May 16, 2017 — The Jefferson County Commission was jolted Tuesday morning with word of a possible $300,000 bill that could come via a change in election equipment.
Barry Stephenson, chair of the county Board of Registrars, and county manager Tony Petelos said an email received five minutes before the meeting alerted commissioners that an amendment to Senate Bill 108 would assign the cost of tablet-based election equipment to individual counties and cities.
“Conservatively speaking, it would cost us over $300,000 to be done countywide,” Stephenson said during the commission’s committee meeting. “That’s a lot of money and that’s something the county commissioners would have to weigh from a budgetary standpoint.”
Jefferson County was part of a pilot program conducted during the 2016 presidential election. Two precincts were equipped with electronic poll books, which allowed voters to more quickly go through the line; the apparatus has the entire voting list for the precinct and voters would not have to go to alphabetized lines.
Commission President Jimmie Stephens said legislators and lobbyists have been alerted of Jefferson County’s opposition to this bill.
“That’s an unfunded mandate on all the counties within the state of Alabama,” Stephens said. “It causes an undue burden on many of our counties.

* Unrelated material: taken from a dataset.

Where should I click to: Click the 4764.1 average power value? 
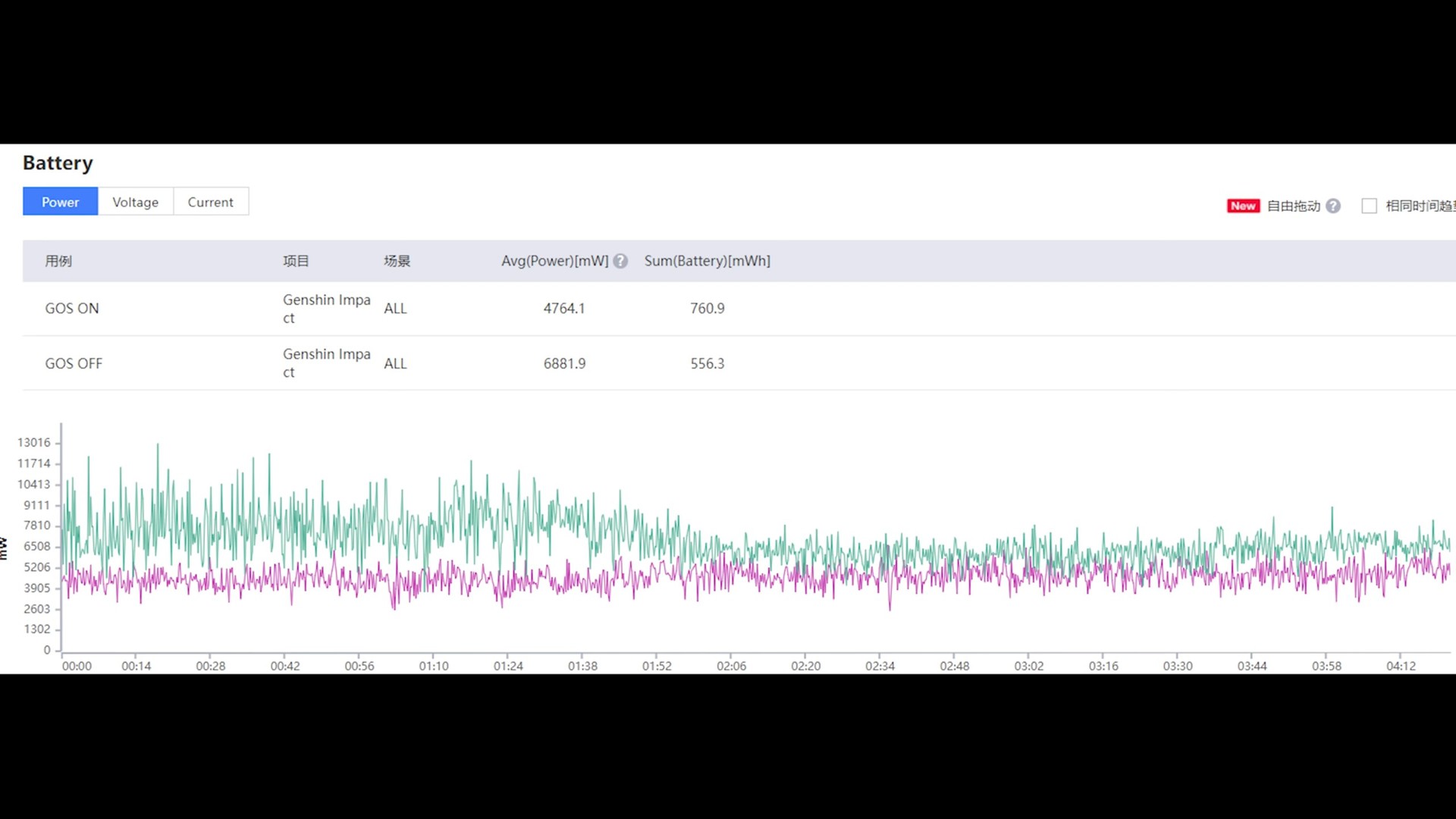[x=563, y=309]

As it is written now, the Jefferson County Commission is against that.”
Stephenson estimated the county would need 400 to 500 tablets that could do the job, which could cost $400 to $500 or more.

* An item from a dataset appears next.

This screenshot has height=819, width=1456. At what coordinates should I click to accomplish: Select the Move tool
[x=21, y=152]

Ensuring Developments and Safety
Tuesday’s consent agenda also included a resolution to add a deposit agreement for the developer of land in the Windsor Parc Residential Community in Bessemer. The developer is one of 90 or so that went bankrupt; the company was acquired by another entity.
Stephens said a dramatic rise in oil prices brought about the company’s shortfall. The deposit should “plug that leak.”
“We will make sure the deposit is there and will be adequate to build out the infrastructure of that particular project,” the commission president said.
Commissioners also heard from Allison Dearing, executive director of One Place Family Justice Center, which recently opened at 1135 14th Avenue South. The one-stop shop for victims and survivors of domestic violence had been located in the district attorney’s office at the Jefferson County Courthouse.
“We feel this space really reflects our values of hospitality, safety, wanting people to have a place to come, rest for a moment and have access to resources,” she said.